[Opening EXERCISE INPUT section]

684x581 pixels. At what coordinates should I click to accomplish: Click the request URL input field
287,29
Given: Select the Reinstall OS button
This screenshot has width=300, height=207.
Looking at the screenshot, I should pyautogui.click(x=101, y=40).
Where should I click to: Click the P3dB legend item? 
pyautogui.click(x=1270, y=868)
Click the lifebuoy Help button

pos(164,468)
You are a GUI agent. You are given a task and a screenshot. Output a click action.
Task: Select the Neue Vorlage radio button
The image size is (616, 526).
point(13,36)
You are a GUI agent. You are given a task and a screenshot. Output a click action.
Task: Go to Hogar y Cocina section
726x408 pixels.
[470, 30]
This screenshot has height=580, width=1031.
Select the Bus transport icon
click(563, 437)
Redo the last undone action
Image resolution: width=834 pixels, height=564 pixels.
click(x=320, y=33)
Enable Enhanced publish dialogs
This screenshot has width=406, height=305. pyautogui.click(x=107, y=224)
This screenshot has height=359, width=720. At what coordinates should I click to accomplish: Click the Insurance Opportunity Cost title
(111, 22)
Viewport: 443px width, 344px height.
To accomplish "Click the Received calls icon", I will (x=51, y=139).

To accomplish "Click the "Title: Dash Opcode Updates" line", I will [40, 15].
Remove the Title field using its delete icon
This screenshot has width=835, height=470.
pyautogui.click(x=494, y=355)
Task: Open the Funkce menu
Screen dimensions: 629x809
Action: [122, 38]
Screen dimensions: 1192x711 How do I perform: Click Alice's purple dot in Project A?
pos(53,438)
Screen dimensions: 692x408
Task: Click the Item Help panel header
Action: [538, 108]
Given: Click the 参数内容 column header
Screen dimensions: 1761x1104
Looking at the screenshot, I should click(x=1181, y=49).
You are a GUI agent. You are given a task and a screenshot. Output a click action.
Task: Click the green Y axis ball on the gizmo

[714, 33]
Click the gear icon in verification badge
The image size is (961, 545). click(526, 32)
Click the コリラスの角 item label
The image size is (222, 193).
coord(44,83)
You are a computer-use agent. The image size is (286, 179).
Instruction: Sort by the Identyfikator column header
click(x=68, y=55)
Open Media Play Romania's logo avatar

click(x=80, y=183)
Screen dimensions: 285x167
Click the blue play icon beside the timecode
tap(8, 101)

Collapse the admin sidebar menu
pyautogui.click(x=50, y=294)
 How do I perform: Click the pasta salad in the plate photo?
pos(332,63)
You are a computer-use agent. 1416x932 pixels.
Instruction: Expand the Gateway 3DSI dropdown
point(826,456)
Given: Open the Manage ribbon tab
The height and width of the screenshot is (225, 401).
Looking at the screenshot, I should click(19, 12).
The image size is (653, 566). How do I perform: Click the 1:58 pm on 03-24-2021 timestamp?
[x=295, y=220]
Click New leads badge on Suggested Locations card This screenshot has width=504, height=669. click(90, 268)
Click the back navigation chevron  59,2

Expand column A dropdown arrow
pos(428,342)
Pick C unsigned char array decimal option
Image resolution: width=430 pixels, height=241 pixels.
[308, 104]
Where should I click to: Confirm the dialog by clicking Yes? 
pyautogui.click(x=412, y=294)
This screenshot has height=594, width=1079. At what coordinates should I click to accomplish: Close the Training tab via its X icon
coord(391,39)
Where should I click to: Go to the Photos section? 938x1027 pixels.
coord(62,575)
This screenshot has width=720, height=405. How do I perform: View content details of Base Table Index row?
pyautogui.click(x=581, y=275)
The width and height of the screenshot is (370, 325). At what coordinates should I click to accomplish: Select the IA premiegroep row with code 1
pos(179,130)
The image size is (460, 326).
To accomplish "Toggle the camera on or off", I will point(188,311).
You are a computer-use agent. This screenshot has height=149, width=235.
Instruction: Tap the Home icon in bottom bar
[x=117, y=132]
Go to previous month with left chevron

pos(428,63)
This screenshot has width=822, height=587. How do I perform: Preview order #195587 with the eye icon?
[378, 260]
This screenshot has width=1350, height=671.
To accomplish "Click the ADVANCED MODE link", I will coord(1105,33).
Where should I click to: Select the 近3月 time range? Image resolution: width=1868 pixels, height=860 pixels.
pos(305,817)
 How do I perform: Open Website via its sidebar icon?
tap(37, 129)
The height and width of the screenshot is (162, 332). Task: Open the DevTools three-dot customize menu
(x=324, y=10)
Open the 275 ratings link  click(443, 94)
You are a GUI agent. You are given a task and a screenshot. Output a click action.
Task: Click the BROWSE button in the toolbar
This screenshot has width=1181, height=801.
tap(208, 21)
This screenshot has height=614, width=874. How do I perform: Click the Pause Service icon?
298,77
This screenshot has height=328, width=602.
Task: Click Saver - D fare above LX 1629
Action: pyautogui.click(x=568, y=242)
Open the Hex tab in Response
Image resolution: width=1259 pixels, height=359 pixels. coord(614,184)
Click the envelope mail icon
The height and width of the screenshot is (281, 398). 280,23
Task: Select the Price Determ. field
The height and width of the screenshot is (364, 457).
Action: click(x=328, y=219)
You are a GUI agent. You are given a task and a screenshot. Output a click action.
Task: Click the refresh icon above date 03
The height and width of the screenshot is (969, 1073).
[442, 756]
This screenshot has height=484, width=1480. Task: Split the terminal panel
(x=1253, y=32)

[Closing EXERCISE INPUT section]

BRIEF:
Retype the listing from its first line onward, stopping after the line that contains "Remove the Title field using its delete icon" has been retyped in full.

RESPONSE BOX:
684x581 pixels. At what coordinates should I click to accomplish: Click the request URL input field
287,29
Given: Select the Reinstall OS button
This screenshot has width=300, height=207.
Looking at the screenshot, I should pyautogui.click(x=101, y=40).
Where should I click to: Click the P3dB legend item? 
pyautogui.click(x=1270, y=868)
Click the lifebuoy Help button

pos(164,468)
You are a GUI agent. You are given a task and a screenshot. Output a click action.
Task: Select the Neue Vorlage radio button
The image size is (616, 526).
point(13,36)
You are a GUI agent. You are given a task and a screenshot. Output a click action.
Task: Go to Hogar y Cocina section
726x408 pixels.
[470, 30]
This screenshot has height=580, width=1031.
Select the Bus transport icon
click(563, 437)
Redo the last undone action
Image resolution: width=834 pixels, height=564 pixels.
click(x=320, y=33)
Enable Enhanced publish dialogs
This screenshot has width=406, height=305. pyautogui.click(x=107, y=224)
This screenshot has height=359, width=720. At what coordinates should I click to accomplish: Click the Insurance Opportunity Cost title
(111, 22)
Viewport: 443px width, 344px height.
To accomplish "Click the Received calls icon", I will (x=51, y=139).

To accomplish "Click the "Title: Dash Opcode Updates" line", I will [40, 15].
Remove the Title field using its delete icon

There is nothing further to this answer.